Rob Tibshirani writes:

About 9 years ago I emailed you about our new significance result for the lasso. You wrote about in your blog. For some reason I never saw that full blog until now. I do remember the Stanford-Berkeley Seminar in 1994 where I first presented the lasso and you asked that question. Anyway, thanks for

admitting that the lasso did turn out to be useful!That paper “A significance test for the lasso” did not turn to be directly useful but did help spawn the post-selection inference area. Whether that area is useful, remains to be seen.

Yesterday we just released a paper with Stephen Bates and Trevor Hastie that I think will be important, because it concerns a tool data scientists use every day: cross validation:

“Cross-validation: what is it estimating how well does it do it?”

We do two things (a) we establish, for the first time, what exactly CV is estimating and (b) we show that the SEs from CV are often WAY too small, and show how to fix them. The fix is a nested CV, and there will be software for this procedure. We also show similar properties to those in (a) for bootstrap, Cp, AIC and data splitting. i am super excited!

I forwarded this to Yuling Yao and Aki Vehtari.

Yuling wrote:

The more cross validation papers I read, the more I want to write a paper with the title “Cross validation is fundamentally unsound,” analogous to O’Hagan one:

1. (sampling variation) Even with iid data and exact LOO [leave-one-out cross validation], we rely on pseudo Monte Carlo method, which itself ignores sampling variation.

2. (outcome variation) Even worse than the unsound Monte Carlo, now we not only have sampling variation on x, but also variation on the outcome y, especially if y is binary or discrete.

3. (pointwise model performance) Sometimes we use pointwise cv error to understand local model fit, no matter how large variance it could have. The solution to 1–3 is a better modeling of cv errors other than sample average. We have already applied hierarchical modeling to stacking, and we should apply to cv, too.

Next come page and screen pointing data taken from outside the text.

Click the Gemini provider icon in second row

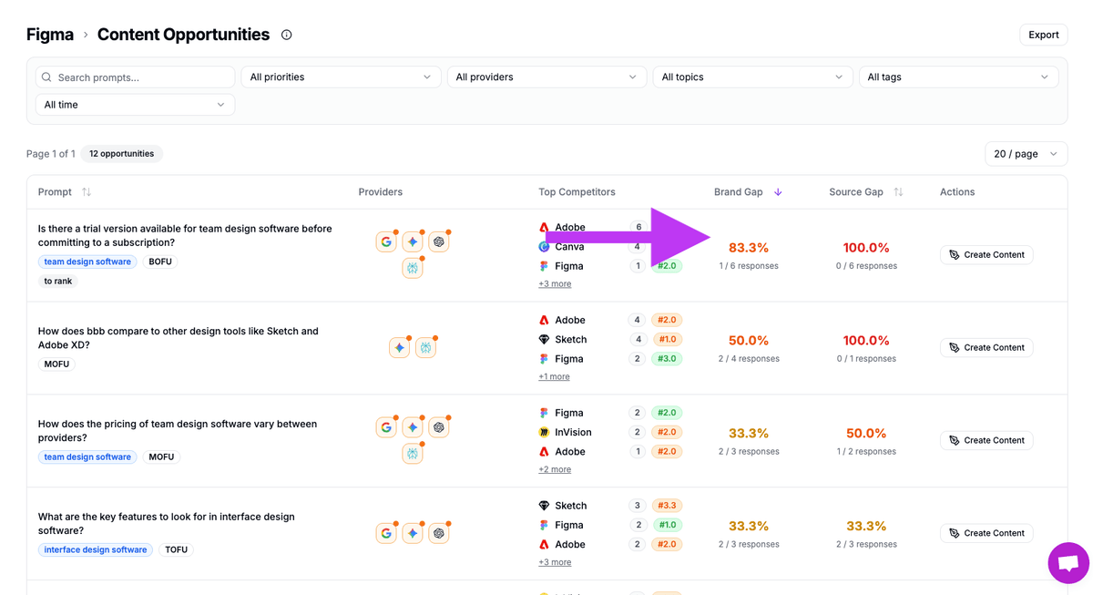(x=400, y=348)
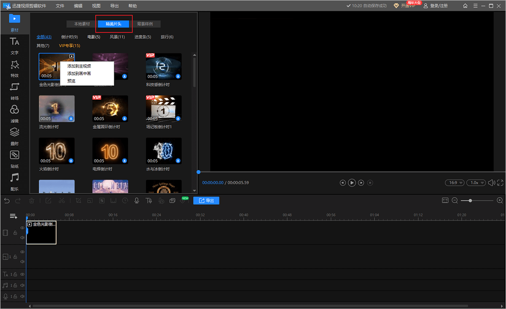Choose 添加到画中画 from context menu
This screenshot has width=506, height=309.
tap(79, 73)
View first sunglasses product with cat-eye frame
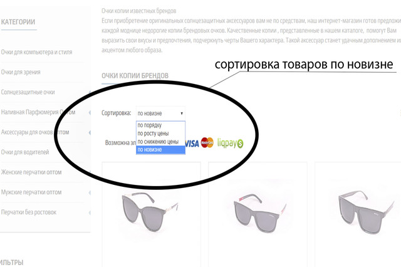 150,212
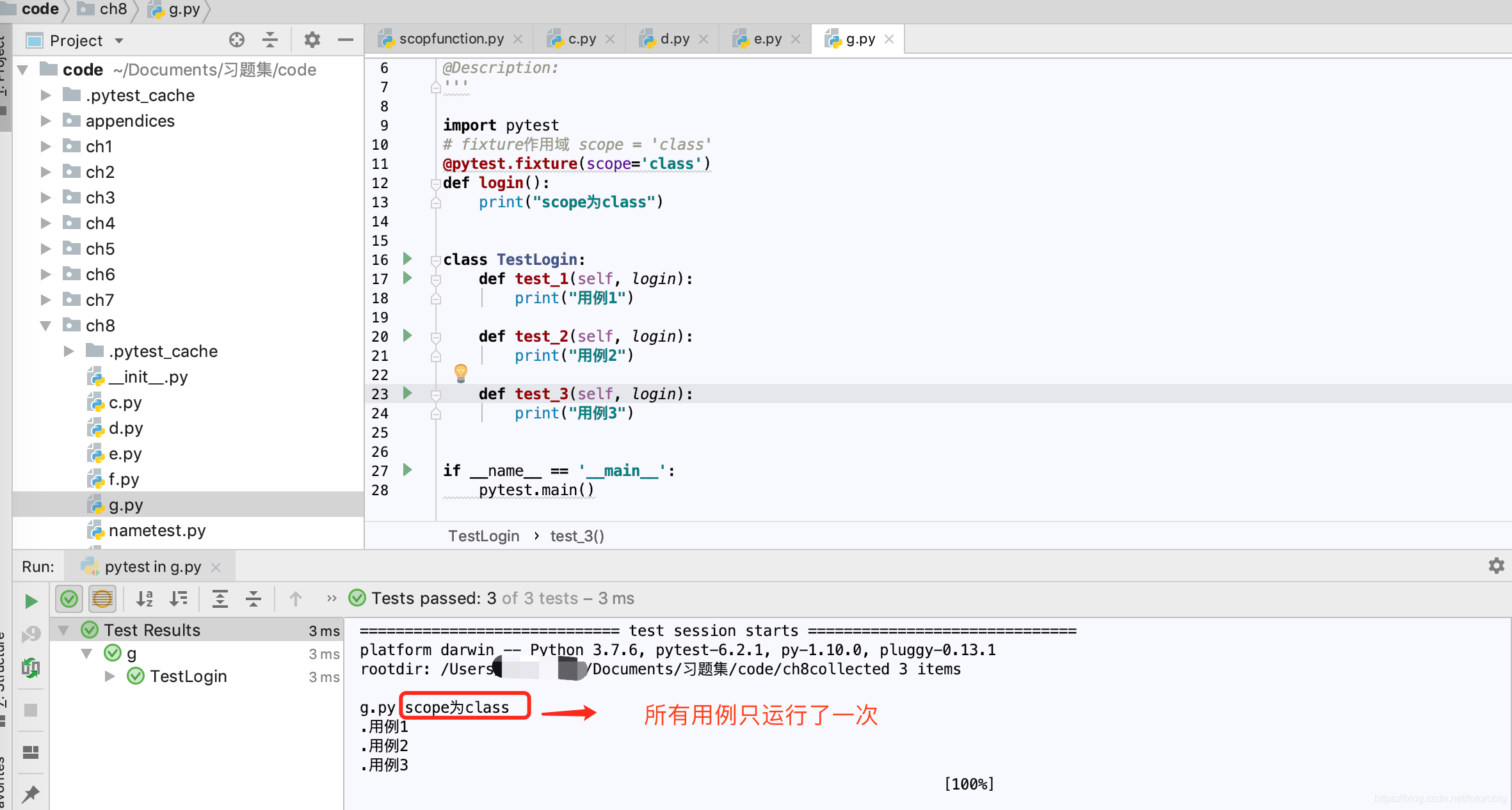The image size is (1512, 810).
Task: Toggle the Show Ignored tests filter
Action: coord(102,598)
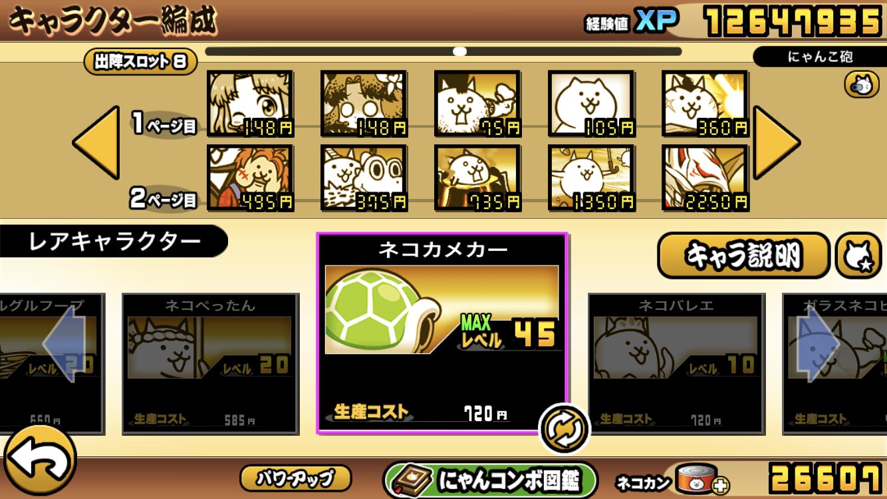Select the ネコバレエ character card

[676, 364]
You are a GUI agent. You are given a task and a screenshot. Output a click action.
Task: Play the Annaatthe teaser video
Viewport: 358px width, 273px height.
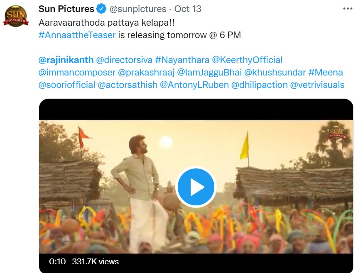[196, 187]
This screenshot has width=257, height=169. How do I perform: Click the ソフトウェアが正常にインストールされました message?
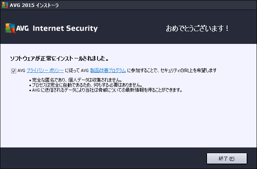click(x=59, y=59)
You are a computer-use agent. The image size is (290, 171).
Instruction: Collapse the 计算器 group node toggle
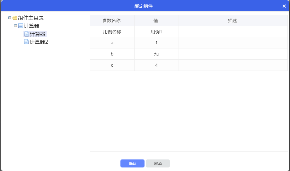pyautogui.click(x=15, y=26)
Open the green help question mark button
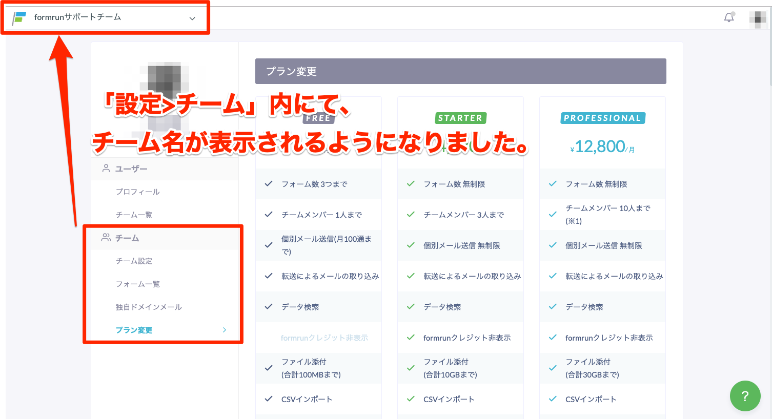772x419 pixels. tap(745, 395)
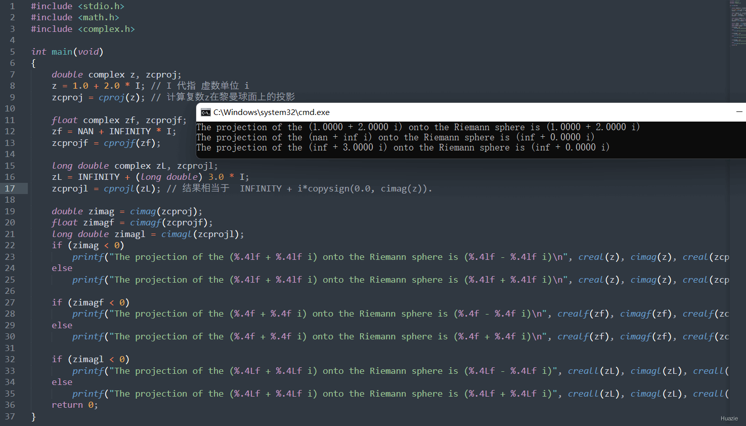Click line number 1 in the gutter
746x426 pixels.
pos(13,6)
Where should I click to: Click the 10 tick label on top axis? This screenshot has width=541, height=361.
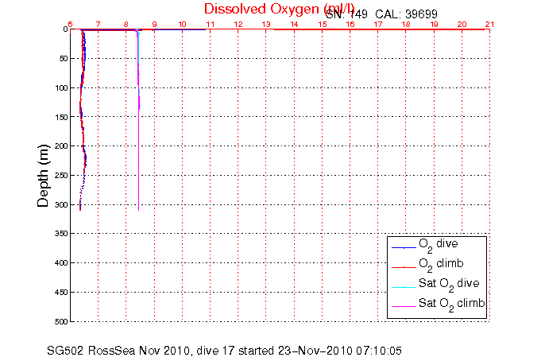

4. (experiment design) Cross validation is controlled experiment, which provides us the privilege to design which unit(s) to receive the treatment (left) or control (not left). Leave-one-cell-out is some type of block-design. But there is no general guidance to link the rick literature on experiment design into the context of cv.

Just to clarify here: Yuling is saying this from the perspective of someone who thinks about cross validation all the time. His paper, “Using stacking to average Bayesian predictive distributions” (with Aki, Dan Simpson, and me) is based on leave-one-out cross validation. So when he writes, “Cross validation is fundamentally unsound,” he’s not saying that cross validation is a bad idea; he’s saying that it has room for improvement.

With that in mind, Aki wrote:

Monte Carlo is still useful even if you can reduce the estimation error by adding prior information. Cross validation is still useful even if you can reduce the estimation error by adding prior information. I think better title would be something like “How to beat cross validation by including more information.”

Aki also responded to Rob’s original message, as follows:

Tuomas Sivula, and Måns Magnusson, and I [Aki] have recently examined the frequency properties of leave-one-out cross validation in the Bayesian context and specifically for model comparison as that brings an additional twist in the behavior of CV.

– Tuomas Sivula, Måns Magnusson, and Aki Vehtari (2020). Uncertainty in Bayesian leave-one-out cross-validation based model comparison.

– Tuomas Sivula, Måns Magnusson, and Aki Vehtari (2020). Unbiased estimator for the variance of the leave-one-out cross-validation estimator for a Bayesian normal model with fixed variance.

Although Bayesian LOO-CV is slightly different, there are certainly the same issues in folds not being independent and the naive SE estimator being biased. However it seems this is mostly problematic for small n, very similar models, or badly mispecified models (1st paper), and in addition there is a way to reduce the bias (2nd paper). I have shared your [Rob’s] paper with Tuomas and Måns and we will look carefully if there is something we should take into account, too.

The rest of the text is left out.